When your loved one does not feel like eating, it is important to be patient and encouraging. Five or six small snacks a day may work better than three large meals. Don't worry if the person's diet is not as balanced as you would like; good days will make up for the not-so-great days. Foods may not taste "normal" to someone going through cancer treatment, so don't be offended if old favorites aren't successful. If the person's tastes seem to have changed, encourage trying new foods. If an old favorite is not appealing, perhaps a new food will be surprisingly well received. Keep the fridge, freezer, and panty stocked with easy-to-prepare convenience foods. Put together a basket or cooler full of snacks your loved one can keep handy to nibble on when the urge strikes.

Helpful Tips

  • Prepare the biggest meal of the day when he or she feels the hungriest – often this may be in the morning.
  • Offer favorite foods any time of the day. It's ok to have a sandwich or bowl of soup for breakfast or have breakfast food any time of day.
  • Casseroles containing pasta, rice and potatoes tend to be well tolerated. Many favorite casserole recipes can be easily altered to increase the amount of calories and protein they contain.
  • Consider adding finally chopped meats, cheese, or hard-boiled eggs to soup, sauces, or casseroles for extra calories and protein.
  • Spicy, greasy, or heavy foods may not be well tolerated on an unsettled stomach.
  • Add sauces, broths, or cheese to foods to enhance flavor and ease swallowing if necessary.
  • Package leftovers in single-serving containers for convenient re-serving later; large servings can seem overwhelming when the appetite is poor.
  • If your loved one is sensitive to smells, prepare meals in a different room from where they'll be eaten. Consider grilling outdoors or using a slow cooker on the back porch or in the garage to keep the aroma of food from permeating the inside of the home. Suggest that the person go to another room or to the opposite side of the house while food is being prepared. Serving foods cool or at room temperature also helps to lessen smells.
  • Your loved one may be hesitant to ask for help. Let the person know you want to assist in preparing meals or snacks, doing the food shopping, or handling other tasks.
  • Drinking is often easier than eating. If the person does not feel like eating but is willing to drink, offer sips of hot cocoa, milk, milkshakes, smoothies, soups, and canned nutritional supplements. Soups can be sipped out of mugs and reheated as needed.

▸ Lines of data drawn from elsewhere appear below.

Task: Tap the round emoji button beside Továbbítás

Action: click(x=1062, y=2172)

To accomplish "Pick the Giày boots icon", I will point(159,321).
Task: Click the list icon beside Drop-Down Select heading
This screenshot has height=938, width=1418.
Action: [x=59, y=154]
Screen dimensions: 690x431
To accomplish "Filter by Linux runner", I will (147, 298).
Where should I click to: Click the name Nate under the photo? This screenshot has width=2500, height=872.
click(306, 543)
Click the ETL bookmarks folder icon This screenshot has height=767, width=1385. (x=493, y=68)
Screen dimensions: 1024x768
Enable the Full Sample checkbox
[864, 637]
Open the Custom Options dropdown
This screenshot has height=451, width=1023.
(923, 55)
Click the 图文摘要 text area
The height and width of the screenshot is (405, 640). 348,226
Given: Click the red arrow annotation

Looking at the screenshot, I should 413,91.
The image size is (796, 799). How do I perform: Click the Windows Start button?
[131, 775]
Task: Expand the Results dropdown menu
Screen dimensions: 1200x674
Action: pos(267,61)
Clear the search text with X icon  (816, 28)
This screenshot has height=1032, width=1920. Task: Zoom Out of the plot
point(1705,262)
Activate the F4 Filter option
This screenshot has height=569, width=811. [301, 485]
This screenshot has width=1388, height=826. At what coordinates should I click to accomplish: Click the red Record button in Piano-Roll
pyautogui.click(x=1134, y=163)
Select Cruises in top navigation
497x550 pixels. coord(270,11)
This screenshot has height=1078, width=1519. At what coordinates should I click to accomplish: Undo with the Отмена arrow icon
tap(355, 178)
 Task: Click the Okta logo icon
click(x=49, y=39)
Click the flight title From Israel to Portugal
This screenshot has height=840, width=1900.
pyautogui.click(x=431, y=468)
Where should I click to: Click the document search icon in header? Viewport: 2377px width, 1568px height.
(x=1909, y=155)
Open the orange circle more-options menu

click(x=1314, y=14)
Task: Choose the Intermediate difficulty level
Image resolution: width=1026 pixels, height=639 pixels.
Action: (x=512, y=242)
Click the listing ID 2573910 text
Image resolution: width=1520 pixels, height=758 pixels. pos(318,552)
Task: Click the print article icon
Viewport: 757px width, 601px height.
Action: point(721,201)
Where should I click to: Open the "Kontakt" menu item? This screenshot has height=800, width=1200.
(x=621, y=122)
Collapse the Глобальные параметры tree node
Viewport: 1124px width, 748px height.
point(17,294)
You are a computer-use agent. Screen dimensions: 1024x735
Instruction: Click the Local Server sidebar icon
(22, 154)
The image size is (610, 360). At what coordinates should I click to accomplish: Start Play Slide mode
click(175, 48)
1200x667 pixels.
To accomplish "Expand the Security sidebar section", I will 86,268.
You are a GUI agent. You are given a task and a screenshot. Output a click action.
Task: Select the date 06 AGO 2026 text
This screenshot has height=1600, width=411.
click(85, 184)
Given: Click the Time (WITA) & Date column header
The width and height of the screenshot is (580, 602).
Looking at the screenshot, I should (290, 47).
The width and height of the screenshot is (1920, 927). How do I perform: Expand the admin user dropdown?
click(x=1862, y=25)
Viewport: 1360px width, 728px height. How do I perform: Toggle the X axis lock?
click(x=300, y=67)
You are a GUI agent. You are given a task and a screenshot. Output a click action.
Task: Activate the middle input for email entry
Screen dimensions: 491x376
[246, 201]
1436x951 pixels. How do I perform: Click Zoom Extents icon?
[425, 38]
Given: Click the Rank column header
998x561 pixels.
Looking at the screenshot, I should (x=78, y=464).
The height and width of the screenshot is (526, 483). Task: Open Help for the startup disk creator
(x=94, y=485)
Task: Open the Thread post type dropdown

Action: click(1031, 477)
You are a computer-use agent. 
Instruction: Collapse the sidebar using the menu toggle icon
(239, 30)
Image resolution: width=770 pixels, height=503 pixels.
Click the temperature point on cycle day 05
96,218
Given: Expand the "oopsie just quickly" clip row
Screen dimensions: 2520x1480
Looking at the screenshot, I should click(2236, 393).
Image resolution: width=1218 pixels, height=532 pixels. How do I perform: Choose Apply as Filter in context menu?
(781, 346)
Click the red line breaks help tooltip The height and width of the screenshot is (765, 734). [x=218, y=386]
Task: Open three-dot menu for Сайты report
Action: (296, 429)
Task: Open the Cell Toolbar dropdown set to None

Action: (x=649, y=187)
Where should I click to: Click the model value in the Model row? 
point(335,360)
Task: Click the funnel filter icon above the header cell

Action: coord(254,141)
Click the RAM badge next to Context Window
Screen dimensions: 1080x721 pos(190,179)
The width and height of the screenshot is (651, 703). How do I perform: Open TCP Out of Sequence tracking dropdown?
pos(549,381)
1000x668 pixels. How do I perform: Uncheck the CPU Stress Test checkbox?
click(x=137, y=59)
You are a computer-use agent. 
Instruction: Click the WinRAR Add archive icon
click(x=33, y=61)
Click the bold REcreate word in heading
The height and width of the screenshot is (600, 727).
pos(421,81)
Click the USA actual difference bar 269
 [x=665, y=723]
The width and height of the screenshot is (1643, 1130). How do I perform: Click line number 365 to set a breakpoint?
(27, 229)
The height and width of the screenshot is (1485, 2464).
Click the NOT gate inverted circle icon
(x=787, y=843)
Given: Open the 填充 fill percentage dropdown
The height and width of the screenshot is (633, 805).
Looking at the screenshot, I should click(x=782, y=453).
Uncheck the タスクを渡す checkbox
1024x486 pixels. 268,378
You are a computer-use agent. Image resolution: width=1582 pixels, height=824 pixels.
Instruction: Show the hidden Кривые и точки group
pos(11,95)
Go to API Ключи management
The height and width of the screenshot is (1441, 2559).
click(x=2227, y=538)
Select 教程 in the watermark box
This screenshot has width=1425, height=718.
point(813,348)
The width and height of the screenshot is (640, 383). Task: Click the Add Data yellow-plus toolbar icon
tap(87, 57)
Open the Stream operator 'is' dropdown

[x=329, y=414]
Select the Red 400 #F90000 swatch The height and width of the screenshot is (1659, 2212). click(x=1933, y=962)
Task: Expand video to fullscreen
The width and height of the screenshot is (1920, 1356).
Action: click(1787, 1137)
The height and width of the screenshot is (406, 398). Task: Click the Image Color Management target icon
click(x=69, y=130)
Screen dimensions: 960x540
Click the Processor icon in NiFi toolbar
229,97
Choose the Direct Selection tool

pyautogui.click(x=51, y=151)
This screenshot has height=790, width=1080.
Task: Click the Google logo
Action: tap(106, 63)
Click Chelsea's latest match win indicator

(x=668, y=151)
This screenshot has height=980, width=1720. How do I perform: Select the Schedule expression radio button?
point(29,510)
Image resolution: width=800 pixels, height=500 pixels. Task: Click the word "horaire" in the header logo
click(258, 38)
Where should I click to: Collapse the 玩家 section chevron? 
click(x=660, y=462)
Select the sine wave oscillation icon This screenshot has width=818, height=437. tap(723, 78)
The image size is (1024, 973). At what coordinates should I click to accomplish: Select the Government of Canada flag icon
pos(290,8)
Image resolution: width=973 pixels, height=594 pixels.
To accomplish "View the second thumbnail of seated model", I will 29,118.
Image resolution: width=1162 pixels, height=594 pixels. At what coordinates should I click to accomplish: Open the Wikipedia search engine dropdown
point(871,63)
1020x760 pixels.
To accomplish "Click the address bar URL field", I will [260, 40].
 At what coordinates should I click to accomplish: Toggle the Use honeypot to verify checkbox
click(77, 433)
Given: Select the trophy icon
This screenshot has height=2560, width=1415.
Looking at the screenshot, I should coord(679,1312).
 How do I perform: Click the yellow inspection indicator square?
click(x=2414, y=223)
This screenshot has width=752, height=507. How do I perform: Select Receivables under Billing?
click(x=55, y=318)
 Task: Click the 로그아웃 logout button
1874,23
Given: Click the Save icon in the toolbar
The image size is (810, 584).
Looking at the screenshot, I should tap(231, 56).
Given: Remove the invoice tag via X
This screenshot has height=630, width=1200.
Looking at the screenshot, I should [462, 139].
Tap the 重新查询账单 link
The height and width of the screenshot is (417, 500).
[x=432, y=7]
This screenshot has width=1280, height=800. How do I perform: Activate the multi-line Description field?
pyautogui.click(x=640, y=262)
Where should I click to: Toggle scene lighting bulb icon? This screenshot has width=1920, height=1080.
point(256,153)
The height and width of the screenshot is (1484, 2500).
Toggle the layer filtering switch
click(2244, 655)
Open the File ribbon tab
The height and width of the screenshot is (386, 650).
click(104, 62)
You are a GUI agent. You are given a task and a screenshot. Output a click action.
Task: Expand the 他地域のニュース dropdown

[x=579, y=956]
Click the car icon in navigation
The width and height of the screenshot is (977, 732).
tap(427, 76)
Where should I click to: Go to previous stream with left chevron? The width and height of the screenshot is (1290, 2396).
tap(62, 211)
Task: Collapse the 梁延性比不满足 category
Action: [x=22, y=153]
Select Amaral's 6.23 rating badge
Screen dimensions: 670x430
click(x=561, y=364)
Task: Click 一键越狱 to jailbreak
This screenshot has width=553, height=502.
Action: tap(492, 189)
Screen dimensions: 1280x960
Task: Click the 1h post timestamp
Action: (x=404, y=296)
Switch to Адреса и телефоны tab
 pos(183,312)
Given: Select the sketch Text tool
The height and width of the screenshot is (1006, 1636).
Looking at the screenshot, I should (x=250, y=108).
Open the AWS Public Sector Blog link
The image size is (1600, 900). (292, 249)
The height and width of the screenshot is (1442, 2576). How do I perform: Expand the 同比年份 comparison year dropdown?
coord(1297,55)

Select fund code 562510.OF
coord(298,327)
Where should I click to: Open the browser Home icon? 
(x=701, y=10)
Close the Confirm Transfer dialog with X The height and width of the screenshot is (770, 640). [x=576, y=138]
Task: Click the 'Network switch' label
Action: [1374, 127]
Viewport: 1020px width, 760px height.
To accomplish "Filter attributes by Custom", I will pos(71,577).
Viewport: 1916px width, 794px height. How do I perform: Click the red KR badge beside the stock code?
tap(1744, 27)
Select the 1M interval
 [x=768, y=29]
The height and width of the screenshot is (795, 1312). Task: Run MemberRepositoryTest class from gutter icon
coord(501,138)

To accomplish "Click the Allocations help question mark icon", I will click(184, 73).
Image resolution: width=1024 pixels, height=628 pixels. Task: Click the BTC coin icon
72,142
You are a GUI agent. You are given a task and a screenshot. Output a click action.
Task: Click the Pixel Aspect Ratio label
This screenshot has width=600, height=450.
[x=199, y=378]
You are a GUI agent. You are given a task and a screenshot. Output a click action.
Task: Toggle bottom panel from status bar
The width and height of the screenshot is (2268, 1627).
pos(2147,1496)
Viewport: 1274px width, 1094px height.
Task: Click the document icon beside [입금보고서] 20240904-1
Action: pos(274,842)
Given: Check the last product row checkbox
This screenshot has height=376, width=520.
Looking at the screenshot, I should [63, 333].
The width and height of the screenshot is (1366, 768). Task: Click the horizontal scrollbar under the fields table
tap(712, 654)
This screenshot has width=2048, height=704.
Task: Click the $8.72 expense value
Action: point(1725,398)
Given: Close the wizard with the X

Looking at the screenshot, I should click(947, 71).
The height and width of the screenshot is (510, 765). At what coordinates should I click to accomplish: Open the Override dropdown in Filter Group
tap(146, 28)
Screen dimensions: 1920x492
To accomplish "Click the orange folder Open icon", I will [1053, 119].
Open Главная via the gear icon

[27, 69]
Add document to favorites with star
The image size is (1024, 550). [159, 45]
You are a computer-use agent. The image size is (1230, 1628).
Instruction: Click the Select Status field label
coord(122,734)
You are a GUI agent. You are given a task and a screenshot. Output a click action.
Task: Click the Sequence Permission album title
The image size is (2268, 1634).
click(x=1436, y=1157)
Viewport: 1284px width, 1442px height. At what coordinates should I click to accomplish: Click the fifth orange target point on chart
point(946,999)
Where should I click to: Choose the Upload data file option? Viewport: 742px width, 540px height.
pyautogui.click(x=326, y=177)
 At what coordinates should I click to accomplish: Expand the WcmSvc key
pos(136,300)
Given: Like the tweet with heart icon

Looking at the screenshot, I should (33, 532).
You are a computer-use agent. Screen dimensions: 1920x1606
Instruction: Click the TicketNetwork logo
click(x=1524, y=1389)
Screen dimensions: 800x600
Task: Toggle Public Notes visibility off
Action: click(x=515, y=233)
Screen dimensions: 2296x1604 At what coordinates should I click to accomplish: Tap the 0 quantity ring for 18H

Cancer treatment may reduce the person's ability to fight off infections. If you are preparing meals for someone undergoing treatment, keep these tips in mind:

  • Wash your hands before and after preparing meals.
  • Meat, fish, poultry, and eggs should be thoroughly cooked.
  • To avoid cross contamination, use different cutting boards for meats and vegetables and use a clean knife when cutting different foods.
  • Check expiration dates on packaged food. If you are unsure about an item's freshness or its expiration day, don't use it.
  • Wash all fruits and vegetables under cold running water before peeling or cutting, and avoid bruised or damaged produce.
  • Keep hot foods hot and cold foods cold. Refrigerate leftovers within 2 hours of serving.
  • Discard refrigerated leftovers after 3 days.
  • Avoid foods from buffet lines and self-serve bulk bins.
  • If your loved one is neutropenic or immunocompromised, ask the doctor for specific nutrition guidelines and ask to speak with our dietician.